De pronto, se sintió invadido por una oleada de furia vengadora y se esforzó por apartar aquel recuerdo de su mente para evitar que Annie sufriera su desagradable humor.
– Vamos a la cama -masculló, repentinamente impaciente por rodearla de nuevo con sus brazos aunque sólo fuera para dormir. Quizá la extraña sensación que le inundaba cuando la tocaba consiguiera ayudarle a hacer a un lado sus oscuros recuerdos del pasado. Con un rápido movimiento, Rafe se puso de pie y empezó a remover el fuego.
A Annie le sorprendió su brusquedad, ya que había estado disfrutando con su conversación, pero se puso en pie obedientemente. Entonces, se acordó de que había estado usando una de las mantas para cubrirse y que ahora tendría que quitársela. Inquieta, se quedó inmóvil mirándolo con una súplica en los ojos.
Cuando Rafe se dio la vuelta, captó claramente la expresión de su rostro.
– Voy a tener que atarte esta noche -anunció con la mayor delicadeza que le fue posible.
Annie apretó la manta contra ella.
– ¿Atarme? -repitió.
Rafe dirigió la cabeza hacia las prendas húmedas que habían esparcido sobre el suelo de la cabaña para que acabaran de secarse.
– No voy a dormir sobre un montón de ropa mojada, y como no puedo mantenerla alejada de ti, tendré que mantenerte a ti alejada de ella.
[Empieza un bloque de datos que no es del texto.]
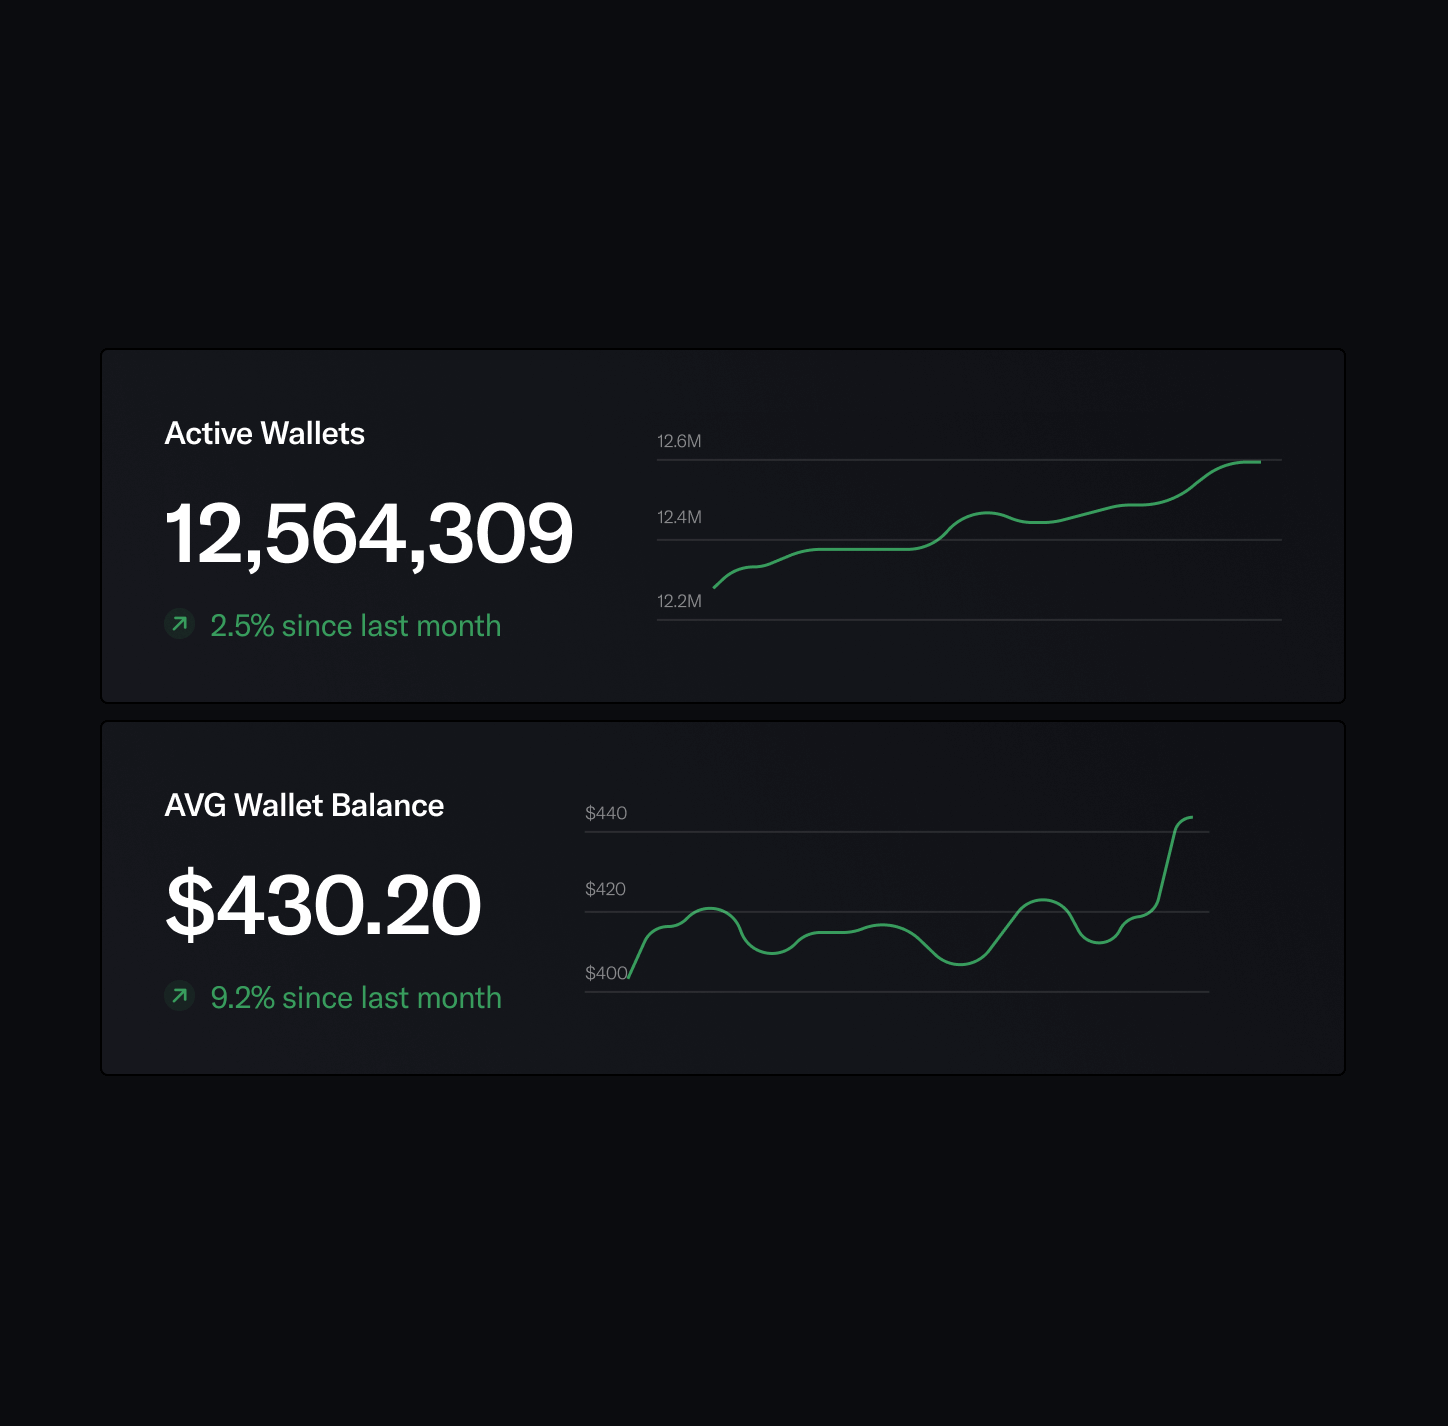Viewport: 1448px width, 1426px height.
Task: Click the 12,564,309 wallet count
Action: click(x=368, y=534)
Había sido la propia Annie quien había sugerido la noche anterior que la atara en lugar de obligarla a quitarse la ropa, pero ahora no sólo tendría que dormir atada sino también medio desnuda. Aunque era cierto que seguía llevando la camisa, y que ésta la cubría más que la camisola, Annie era muy consciente de su desnudez bajo la tela.
Rafe desató el trozo de cuerda que la joven había estado usando para sujetar la manta alrededor de la cintura, y la gruesa prenda empezó a deslizarse hacia el suelo. Annie la sujetó por un instante, luego, apretando los dientes, la dejó caer. Cuanto antes la atara, antes podría tumbarse y cubrirse con la manta. Aquella humillante situación pasaría más rápido si no se resistía.